Saved entries

*-*-*

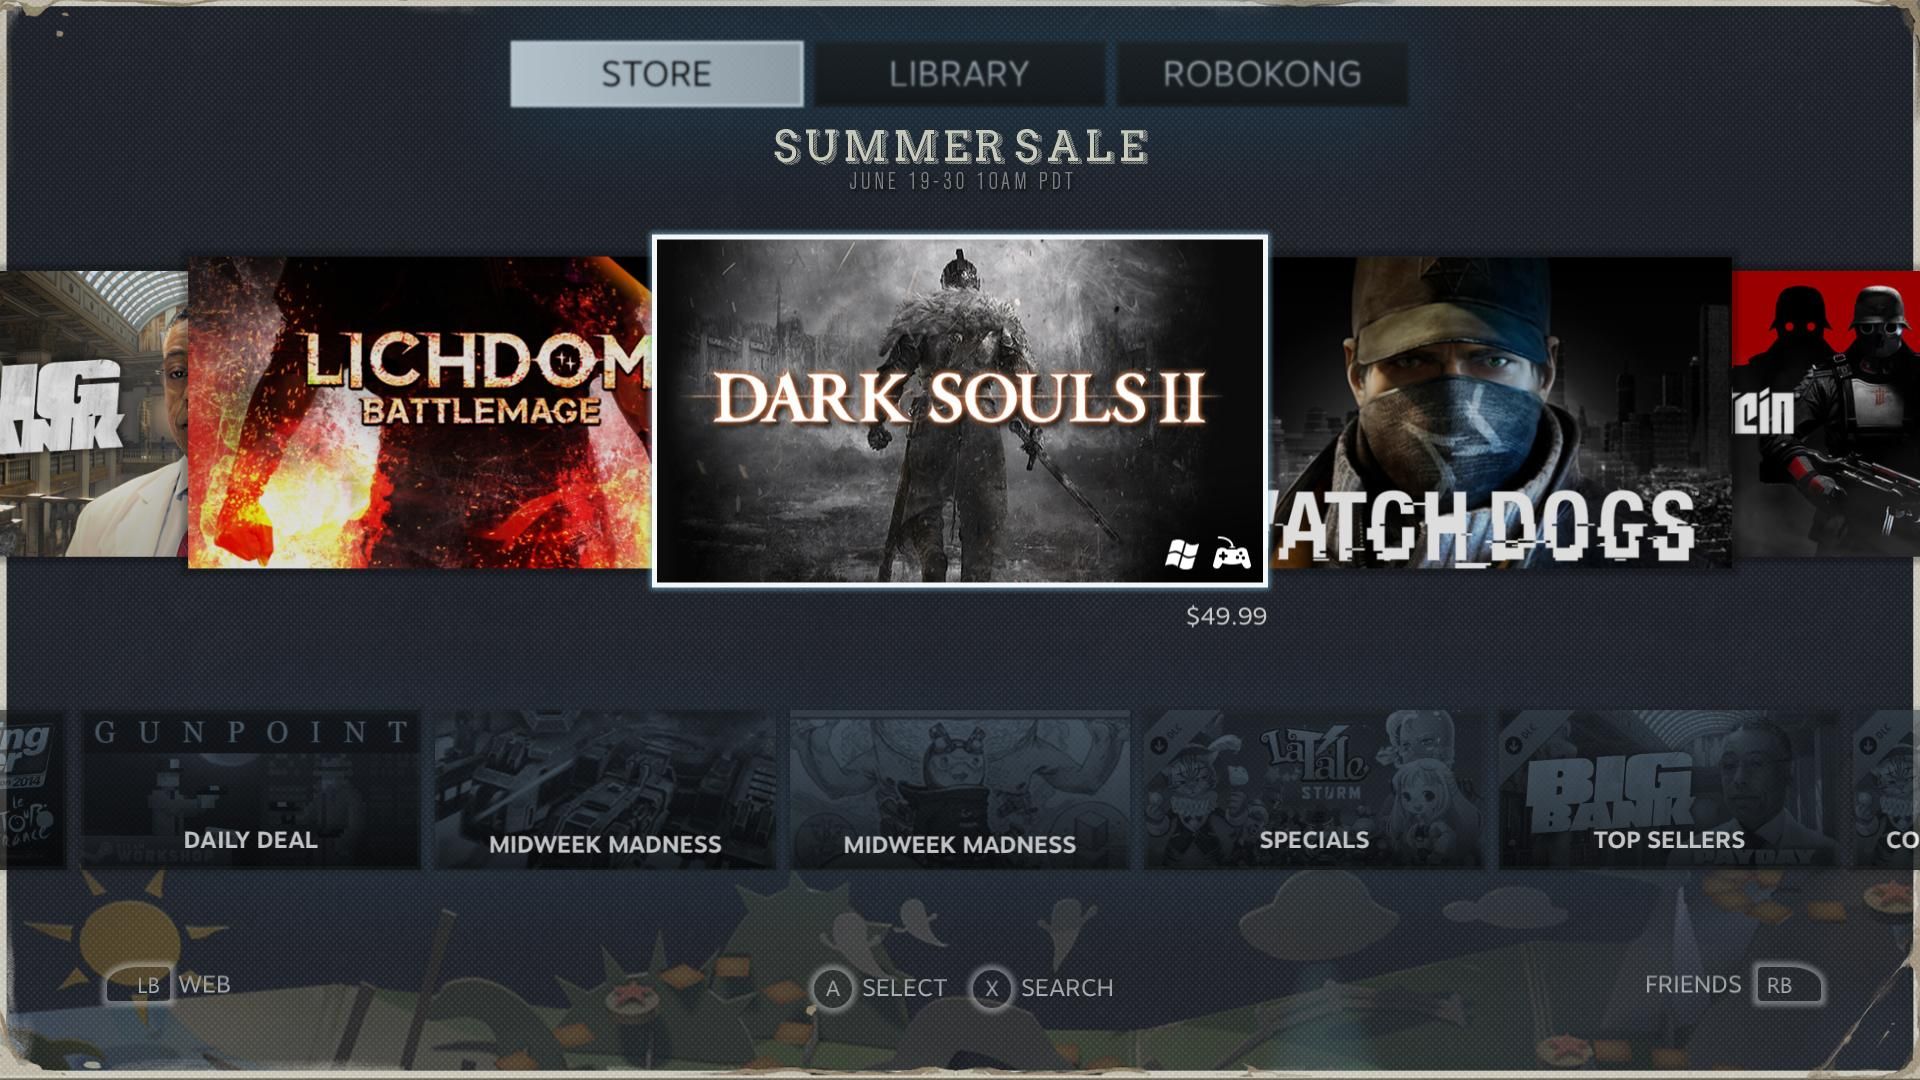Open the first Midweek Madness tile
Image resolution: width=1920 pixels, height=1080 pixels.
(605, 789)
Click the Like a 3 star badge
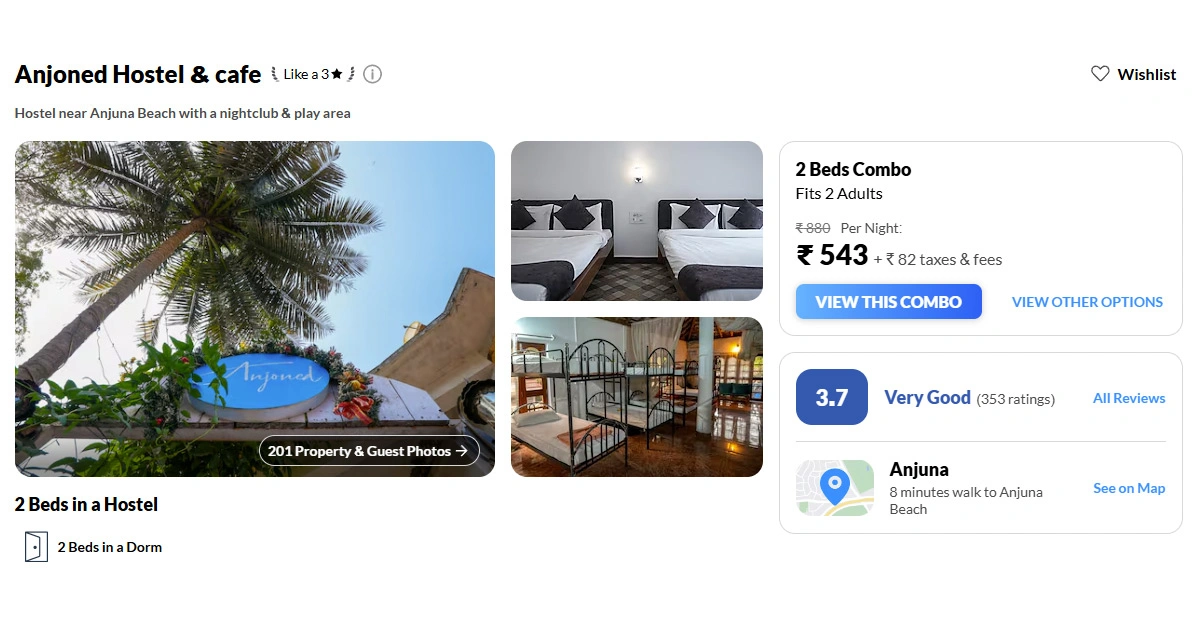This screenshot has height=634, width=1202. click(x=313, y=74)
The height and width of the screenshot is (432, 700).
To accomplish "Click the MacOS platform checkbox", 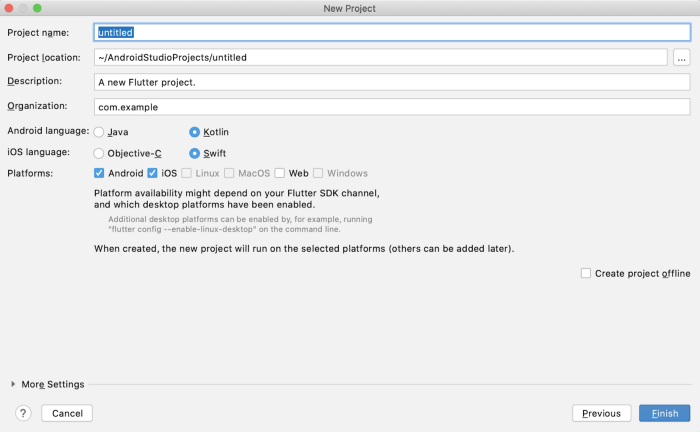I will click(x=229, y=173).
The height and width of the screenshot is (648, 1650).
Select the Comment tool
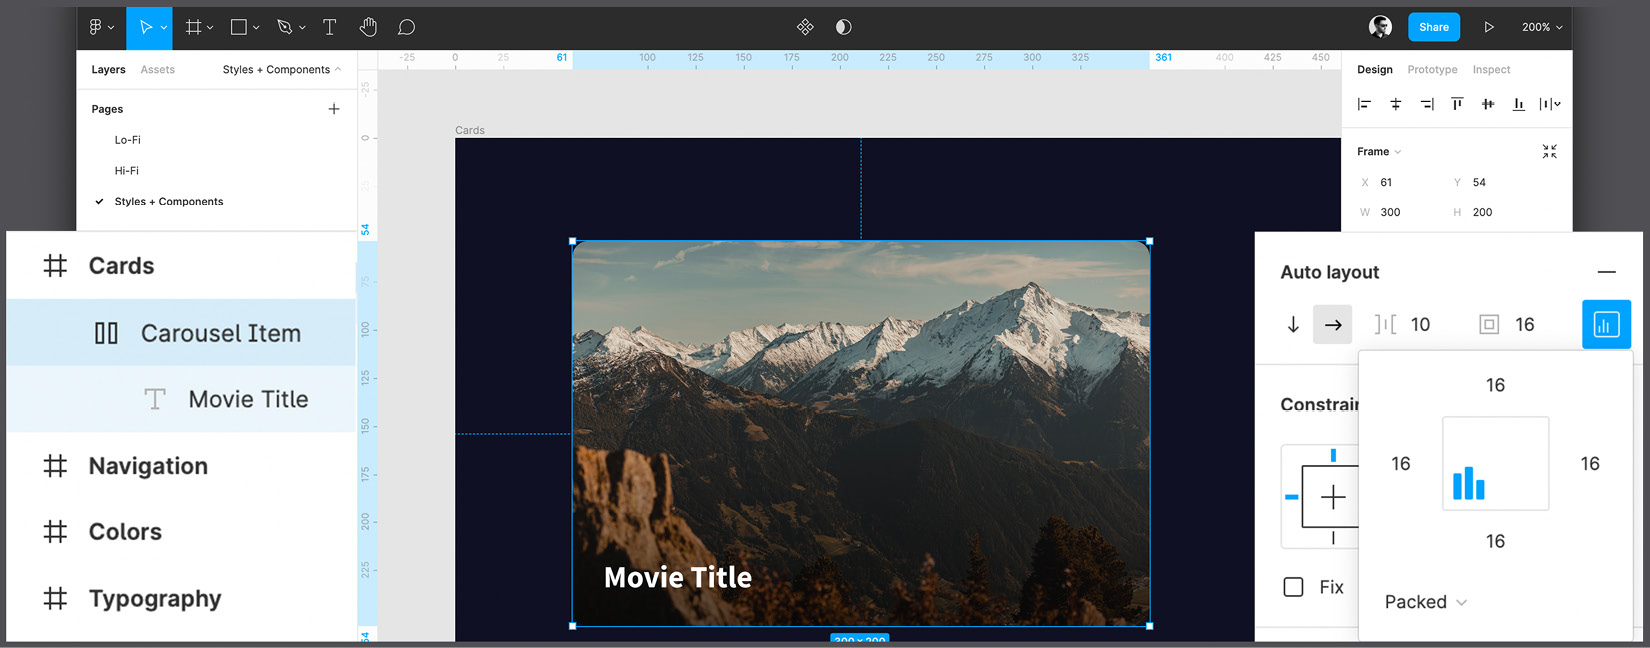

*-*-*

- Problem description
With the pictures left out, give again exactly the lines from the one with "The height and width of the screenshot is (648, 1650)." through the end of the data, both included.

- Result of this task
The height and width of the screenshot is (648, 1650).
Select the Comment tool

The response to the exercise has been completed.